Exercise brief =
Your answer must be an exact transcription of the lines from the line with "The width and height of the screenshot is (1024, 768)." through the final line of the data.

-------- Data for this exercise --------

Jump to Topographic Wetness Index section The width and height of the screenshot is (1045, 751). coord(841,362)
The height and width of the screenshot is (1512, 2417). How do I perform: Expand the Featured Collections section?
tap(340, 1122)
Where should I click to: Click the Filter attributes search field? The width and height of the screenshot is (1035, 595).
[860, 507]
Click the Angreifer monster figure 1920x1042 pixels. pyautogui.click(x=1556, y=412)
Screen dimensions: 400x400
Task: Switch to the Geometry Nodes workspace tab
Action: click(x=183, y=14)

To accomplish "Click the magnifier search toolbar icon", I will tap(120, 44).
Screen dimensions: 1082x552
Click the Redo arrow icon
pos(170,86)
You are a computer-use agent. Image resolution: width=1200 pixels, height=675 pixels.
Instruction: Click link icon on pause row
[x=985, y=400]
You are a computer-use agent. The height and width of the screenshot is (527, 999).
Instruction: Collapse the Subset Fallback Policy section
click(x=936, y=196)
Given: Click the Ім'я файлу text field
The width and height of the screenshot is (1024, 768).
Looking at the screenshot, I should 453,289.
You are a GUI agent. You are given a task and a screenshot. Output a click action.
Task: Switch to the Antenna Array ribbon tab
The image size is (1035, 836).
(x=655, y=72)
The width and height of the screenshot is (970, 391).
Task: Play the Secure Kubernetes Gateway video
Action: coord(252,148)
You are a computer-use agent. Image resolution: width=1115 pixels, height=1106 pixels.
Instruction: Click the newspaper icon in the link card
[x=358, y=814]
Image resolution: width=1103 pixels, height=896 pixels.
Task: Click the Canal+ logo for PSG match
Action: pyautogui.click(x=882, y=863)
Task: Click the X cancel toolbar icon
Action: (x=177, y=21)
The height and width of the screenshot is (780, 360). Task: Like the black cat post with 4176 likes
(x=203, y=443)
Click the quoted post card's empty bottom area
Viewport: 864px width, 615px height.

--------

Reply =
The width and height of the screenshot is (1024, 768).
Looking at the screenshot, I should 453,289.
You are a GUI agent. You are given a task and a screenshot. Output a click action.
Task: Switch to the Antenna Array ribbon tab
The image size is (1035, 836).
(x=655, y=72)
The width and height of the screenshot is (970, 391).
Task: Play the Secure Kubernetes Gateway video
Action: coord(252,148)
You are a computer-use agent. Image resolution: width=1115 pixels, height=1106 pixels.
Instruction: Click the newspaper icon in the link card
[x=358, y=814]
Image resolution: width=1103 pixels, height=896 pixels.
Task: Click the Canal+ logo for PSG match
Action: pyautogui.click(x=882, y=863)
Task: Click the X cancel toolbar icon
Action: (x=177, y=21)
The height and width of the screenshot is (780, 360). Task: Like the black cat post with 4176 likes
(x=203, y=443)
Click the quoted post card's empty bottom area
Viewport: 864px width, 615px height.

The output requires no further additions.